Given text>
--- start ---
LinuxLists.cc - [PATCH] out of order WRITE requests

2009-01-13 22:31:35

Subject: [PATCH] out of order WRITE requests

Hi.

Attached is a patch which addresses a continuing problem with
the NFS client generating out of order WRITE requests. While
this is compliant with all of the current protocol
specifications, there are servers in the market which can not
handle out of order WRITE requests very well. Also, this may
lead to sub-optimal block allocations in the underlying file
system on the server. This may cause the read throughputs to
be reduced when reading the file from the server.

There has been a lot of work recently done to address out of
order issues on a systemic level. However, the NFS client is
still susceptible to the problem. Out of order WRITE
requests can occur when pdflush is in the middle of writing
out pages while the process dirtying the pages calls
generic_file_buffered_write which calls
generic_perform_write which calls
balance_dirty_pages_rate_limited which ends up calling
writeback_inodes which ends up calling back into the NFS
client to writes out dirty pages for the same file that
pdflush happens to be working with.

The attached patch supplies synchronization in the NFS client
code itself. The entry point in the NFS client for both of
the code paths mentioned is nfs_writepages, so serializing
there resolves this issue.

My testing, informal, showed no degradation in WRITE
throughput.

Thanx...

ps

Signed-off-by: Peter Staubach <[email protected]>

Attachments:

sync_writes.devel (195.00 B)

2009-01-13 22:53:54

by Myklebust, Trond

[permalink] [raw]

Subject: Re: [PATCH] out of order WRITE requests

On Tue, 2009-01-13 at 17:31 -0500, Peter Staubach wrote:
> Hi.
>
> Attached is a patch which addresses a continuing problem with
> the NFS client generating out of order WRITE requests. While
> this is compliant with all of the current protocol
> specifications, there are servers in the market which can not
> handle out of order WRITE requests very well. Also, this may
> lead to sub-optimal block allocations in the underlying file
> system on the server. This may cause the read throughputs to
> be reduced when reading the file from the server.
>
> There has been a lot of work recently done to address out of
> order issues on a systemic level. However, the NFS client is
> still susceptible to the problem. Out of order WRITE
> requests can occur when pdflush is in the middle of writing
> out pages while the process dirtying the pages calls
> generic_file_buffered_write which calls
> generic_perform_write which calls
> balance_dirty_pages_rate_limited which ends up calling
> writeback_inodes which ends up calling back into the NFS
> client to writes out dirty pages for the same file that
> pdflush happens to be working with.
--- end ---
Provided data>
--- start ---
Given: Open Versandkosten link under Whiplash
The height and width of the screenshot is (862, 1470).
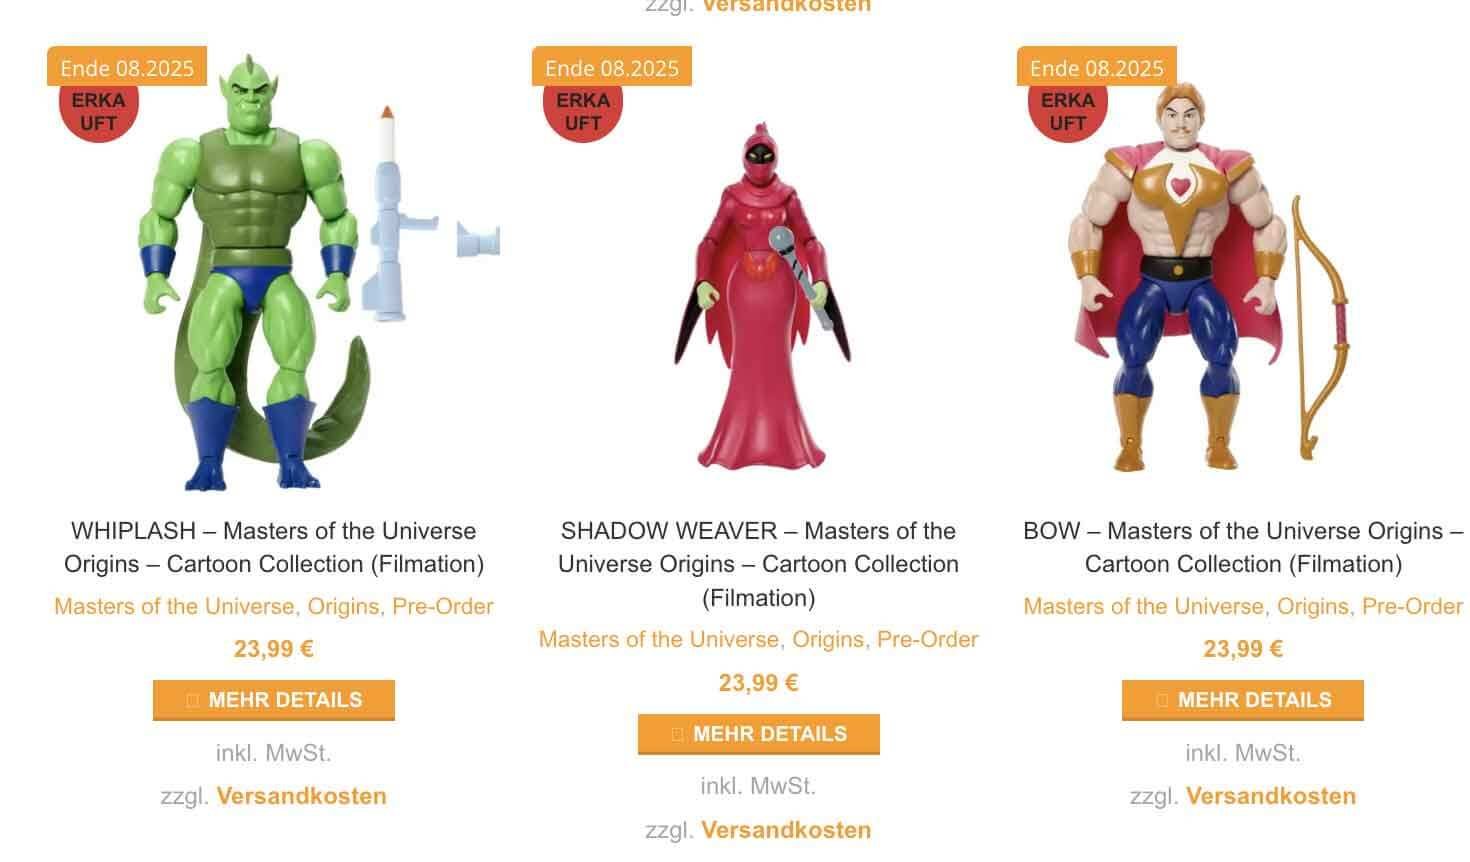Looking at the screenshot, I should click(x=301, y=796).
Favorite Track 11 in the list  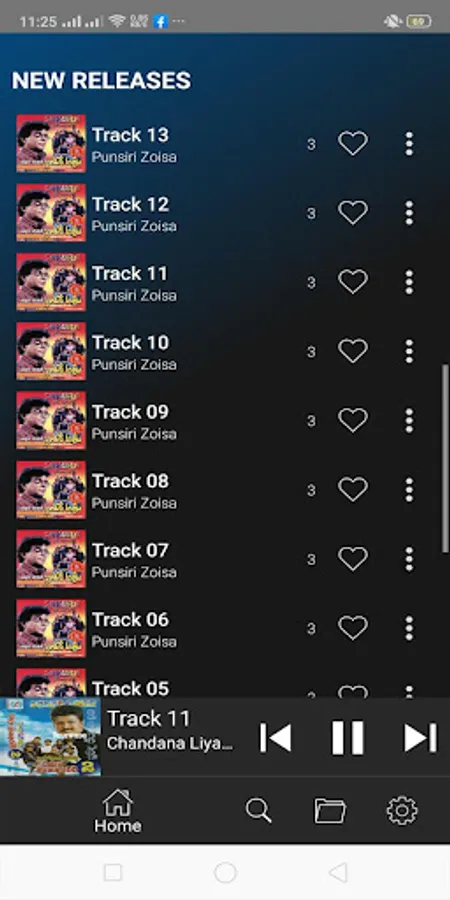[352, 282]
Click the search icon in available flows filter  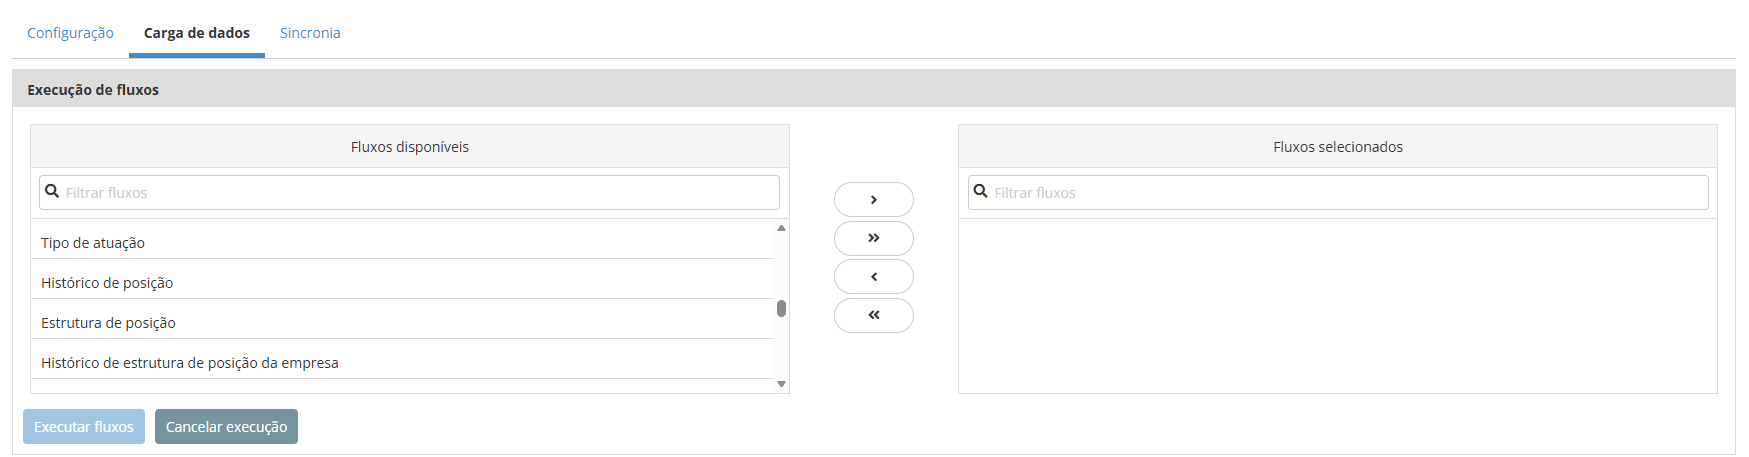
--- end ---
Tasks>
**A)** From the NFS patch thread, reproduce the text between "The attached patch" and "resolves this issue.", inclusive.
**B)** Answer these questions using the NFS patch thread:
(i) What is the name of the attached file?
(ii) Which function is the entry point in the NFS client for both code paths?
(iii) What did the informal testing show about WRITE throughput?
**C)** According to the NFS patch thread, why does serializing in nfs_writepages resolve the out of order WRITE problem?
None of the material is needed here.

Expected responses>
**A)**
The attached patch supplies synchronization in the NFS client
code itself. The entry point in the NFS client for both of
the code paths mentioned is nfs_writepages, so serializing
there resolves this issue.

**B)**
(i) sync_writes.devel
(ii) nfs_writepages
(iii) It showed no degradation in WRITE throughput.

**C)** Out of order WRITE requests arise when two code paths write out dirty pages for the same file at once. One is pdflush. The other is the dirtying process, whose chain through writeback_inodes calls back into the NFS client. Since nfs_writepages is the NFS client's entry point for both paths, synchronizing there prevents them from writing the same file concurrently.